One cost saving inherent in using concrete involves how much ``crane time" is needed to assemble a building. Each steel column or beam placed in a steel-structured building is a separate ``pick" by a crane. Tower cranes cost about $50,000 a month to rent, adding a lot to the total cost of construction.

In addition to getting two more floors into a building of the same height with concrete, other factors favored getting away from steel, according to the architects and engineers:

Walls in the units are easier to move if buyers want to customize their units. And the number of internal columns is reduced, so views and rooms are less likely to be obstructed.

Floors and ceilings made out of concrete cost less to fireproof, and steel structures require expensive false ceilings that hide the beams themselves.

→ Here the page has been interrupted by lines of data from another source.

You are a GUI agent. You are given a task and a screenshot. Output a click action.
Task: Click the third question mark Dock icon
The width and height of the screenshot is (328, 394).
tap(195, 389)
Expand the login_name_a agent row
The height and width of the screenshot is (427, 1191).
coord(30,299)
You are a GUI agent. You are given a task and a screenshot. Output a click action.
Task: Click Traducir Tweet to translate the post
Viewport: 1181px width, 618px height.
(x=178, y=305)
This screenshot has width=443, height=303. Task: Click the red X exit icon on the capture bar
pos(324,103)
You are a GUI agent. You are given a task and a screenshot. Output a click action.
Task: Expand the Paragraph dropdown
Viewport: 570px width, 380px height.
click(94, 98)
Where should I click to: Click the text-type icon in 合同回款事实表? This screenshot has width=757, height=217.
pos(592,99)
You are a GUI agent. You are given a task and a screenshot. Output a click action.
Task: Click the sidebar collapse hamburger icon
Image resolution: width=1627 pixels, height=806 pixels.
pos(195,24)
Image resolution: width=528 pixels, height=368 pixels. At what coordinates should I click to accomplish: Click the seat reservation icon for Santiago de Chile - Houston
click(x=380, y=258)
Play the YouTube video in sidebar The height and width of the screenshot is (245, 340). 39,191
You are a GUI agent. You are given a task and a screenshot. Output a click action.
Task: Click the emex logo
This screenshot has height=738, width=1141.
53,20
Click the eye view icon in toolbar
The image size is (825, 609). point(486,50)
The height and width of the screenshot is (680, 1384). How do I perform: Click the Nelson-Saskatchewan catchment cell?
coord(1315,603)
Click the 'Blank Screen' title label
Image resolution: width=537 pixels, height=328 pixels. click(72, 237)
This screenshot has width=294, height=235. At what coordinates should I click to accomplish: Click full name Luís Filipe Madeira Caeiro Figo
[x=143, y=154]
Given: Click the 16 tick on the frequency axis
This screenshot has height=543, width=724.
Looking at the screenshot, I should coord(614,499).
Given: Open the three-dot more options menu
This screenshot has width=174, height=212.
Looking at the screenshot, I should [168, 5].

Exterior windows and glass and metal panels are easier to hang on concrete than on steel beams.

Cambridge Seven Associates spent months designing and planning a steel building, with a modern glass-and-steel skin. Weidlinger Associates worked months on the engineering, coordinating with Suffolk Construction on prices and construction timetable issues. And the cost of all those professional services increased because of the additional work in going from steel to concrete.

But that wasn't all.

A detailed 6-foot-high model of the building, and a historic market building structure on the downtown Providence site that will be preserved as part of the project, was nearly complete months ago. But then came the switch to concrete.

Though the visual differences are subtle, Blue Chip ordered the artist to start over and make a new $20,000 model.

``It looks the same unless you count the floors," said Gouveia.